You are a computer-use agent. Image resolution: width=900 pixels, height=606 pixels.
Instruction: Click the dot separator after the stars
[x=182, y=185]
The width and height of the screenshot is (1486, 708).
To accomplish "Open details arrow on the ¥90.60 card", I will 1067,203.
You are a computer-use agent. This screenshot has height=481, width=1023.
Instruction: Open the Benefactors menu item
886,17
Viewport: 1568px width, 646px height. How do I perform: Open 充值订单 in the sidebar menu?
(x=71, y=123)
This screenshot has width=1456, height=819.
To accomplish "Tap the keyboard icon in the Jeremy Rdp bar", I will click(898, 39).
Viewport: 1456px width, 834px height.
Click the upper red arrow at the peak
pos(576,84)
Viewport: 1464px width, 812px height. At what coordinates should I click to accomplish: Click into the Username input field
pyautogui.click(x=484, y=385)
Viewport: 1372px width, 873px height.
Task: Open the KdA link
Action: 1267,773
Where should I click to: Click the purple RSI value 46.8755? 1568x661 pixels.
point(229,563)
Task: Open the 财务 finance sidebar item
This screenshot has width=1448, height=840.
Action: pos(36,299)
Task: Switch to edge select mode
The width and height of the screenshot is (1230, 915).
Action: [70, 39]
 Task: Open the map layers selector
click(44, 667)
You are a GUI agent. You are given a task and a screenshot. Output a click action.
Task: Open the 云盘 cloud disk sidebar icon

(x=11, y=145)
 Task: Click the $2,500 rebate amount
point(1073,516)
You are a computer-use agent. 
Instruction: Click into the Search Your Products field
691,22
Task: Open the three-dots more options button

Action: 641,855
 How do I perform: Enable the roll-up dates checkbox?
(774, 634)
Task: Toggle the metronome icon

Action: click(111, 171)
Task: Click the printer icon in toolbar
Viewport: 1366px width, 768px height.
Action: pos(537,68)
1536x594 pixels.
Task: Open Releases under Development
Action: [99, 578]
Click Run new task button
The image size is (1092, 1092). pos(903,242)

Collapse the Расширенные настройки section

· · · ·

Copy out the material word for word, beginning at the line that contains "Viewport: 1568px width, 646px" and continuing through the final line.

Viewport: 1568px width, 646px height. How do I perform: Open 充值订单 in the sidebar menu?
(x=71, y=123)
This screenshot has width=1456, height=819.
To accomplish "Tap the keyboard icon in the Jeremy Rdp bar", I will click(898, 39).
Viewport: 1456px width, 834px height.
Click the upper red arrow at the peak
pos(576,84)
Viewport: 1464px width, 812px height. At what coordinates should I click to accomplish: Click into the Username input field
pyautogui.click(x=484, y=385)
Viewport: 1372px width, 873px height.
Task: Open the KdA link
Action: 1267,773
Where should I click to: Click the purple RSI value 46.8755? 1568x661 pixels.
point(229,563)
Task: Open the 财务 finance sidebar item
This screenshot has width=1448, height=840.
Action: pos(36,299)
Task: Switch to edge select mode
The width and height of the screenshot is (1230, 915).
Action: [70, 39]
 Task: Open the map layers selector
click(44, 667)
You are a GUI agent. You are given a task and a screenshot. Output a click action.
Task: Open the 云盘 cloud disk sidebar icon

(x=11, y=145)
 Task: Click the $2,500 rebate amount
point(1073,516)
You are a computer-use agent. 
Instruction: Click into the Search Your Products field
691,22
Task: Open the three-dots more options button

Action: 641,855
 How do I perform: Enable the roll-up dates checkbox?
(774, 634)
Task: Toggle the metronome icon

Action: click(111, 171)
Task: Click the printer icon in toolbar
Viewport: 1366px width, 768px height.
Action: pos(537,68)
1536x594 pixels.
Task: Open Releases under Development
Action: [99, 578]
Click Run new task button
The image size is (1092, 1092). pos(903,242)

Collapse the Расширенные настройки section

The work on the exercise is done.